Il 17 marzo in tutto il mondo si celebra il St. Patrick’s Day, ovvero la festa del Santo patrono irlandese che è ormai un evento di portata mondiale.

 

La festa, di origini cristiane, commemora l’arrivo del cristianesimo in Irlanda durante il V d.C. proprio grazie al Santo e ad oggi non si festeggia solo in questa terra ma è diventata una delle ricorrenze nazionali più sentite al mondo, anche in Paesi non interessati da una significativa immigrazione irlandese.

 

Ma siete sicuri di sapere tutto su questa ricorrenza?

Le origini

Stranamente i festeggiamenti di questa festa non sono nati proprio in Irlanda ma a Londra nel 1713 e in America nel 1737, ad opera dei protestanti irlandesi emigrati. Solamente un secolo dopo, tra il 1800 e il 1900, anche i cattolici presero parte ai festeggiamenti.

La prima parata si tenne a New York nel 1762 e nacque per caso, ovvero quando un gruppo di soldati irlandesi che si stavano recando ai festeggiamenti decisero di marciare dietro a una banda mostrando i loro stendardi. E’ della fine dell’ ‘800 la prima parata di San Patrizio in Irlanda, coeva dei primi movimenti nazionalistici, e nata come vera festa religiosa.

 

Quando si festeggia e perché proprio quel giorno?

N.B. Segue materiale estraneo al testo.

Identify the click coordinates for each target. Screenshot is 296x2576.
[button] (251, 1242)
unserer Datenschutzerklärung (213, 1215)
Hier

Il St. Patrick’s Day si festeggia ogni anno il 17 marzo ma sul motivo ci sono due teorie diverse: secondo la prima, la data sarebbe stata scelta perché proprio quel giorno, nel 461 d.C. circa a Saul – nella contea di Down (attuale Irlanda del Nord), il Santo trovò la morte; stando alla seconda, invece, la data sarebbe stata scelta perché proprio il 17 Marzo San Patrizio avrebbe estratto la “pietra fredda” dall’acqua, ovvero il giorno in cui l’inverno era concluso e si poteva iniziare la semina dei campi.

 

Perché il verde e il trifoglio?

Secondo tradizione, il verde è il colore simbolo dell’Irlanda e nello specifico gli irlandesi hanno l’usanza nel giorno di San Patrizio di indossare un capo d’abbigliamento verde e di portare nel taschino un mazzolino di trifogli. Il verde simboleggia la primavera e la natura e pare sia il colore preferito dalle fate. Ogni anno, per omaggiare l’evento, molti monumenti famosi si illuminano proprio di questo colore praticamente in tutto il mondo.

Il trifoglio (shamrock) è un simbolo molto diffuso dell’Irlanda e, secondo la leggenda, sarebbe emblema dell’opera di evangelizzazione di San Patrizio e sarebbe stato utilizzato proprio dal vescovo per spiegare alla popolazione il mistero della Trinità. Nei secoli successivi, divenne simbolo della classe contadina e della ribellione contro la corona britannica durante il XIX secolo.

 

Perché i serpentI?

Secondo la leggenda, il Santo cacciò tutti i serpenti, ritenuti animali demoniaci, dall’Irlanda e li gettò giù dalla montagna di Croagh Patrick, ancora oggi meta di pellegrinaggio.

 

La parata e i festeggiamenti

In Irlanda il Festival di San Patrizio, inizia il 14 marzo e culmina il 17 con la celebre parata lungo le strade delle città. La parata più importante è quella di Dublino che vede ogni anno un tema diverso ma un percorso sempre identico con partenza da Parnell Square.  La capitale diventa un vero e proprio palcoscenico per artisti di strada e musicisti di tutto i mondo.

 

I pub, le bevande e il cibo

Fino al 1970 la legge imponeva la chiusura ai pub per il giorno di san Patrizio, in realtà ad oggi non è più così e la tradizione prevede di mangiare Irish Stew con il Soda Bread e bere birra a fiumi.

Sebbene non ci sia un vero e proprio menu per questo giorno, in molti cucinano prestando molta attenzione ad inserire qualcosa di verde in ogni piatto e creano pietanze appositamente in tinta col colore simbolo della festa: cupcakes verdi, caffè aromatizzati alla menta, biscotti a forma di trifoglio, caramelle al trifoglio e gelati verdi.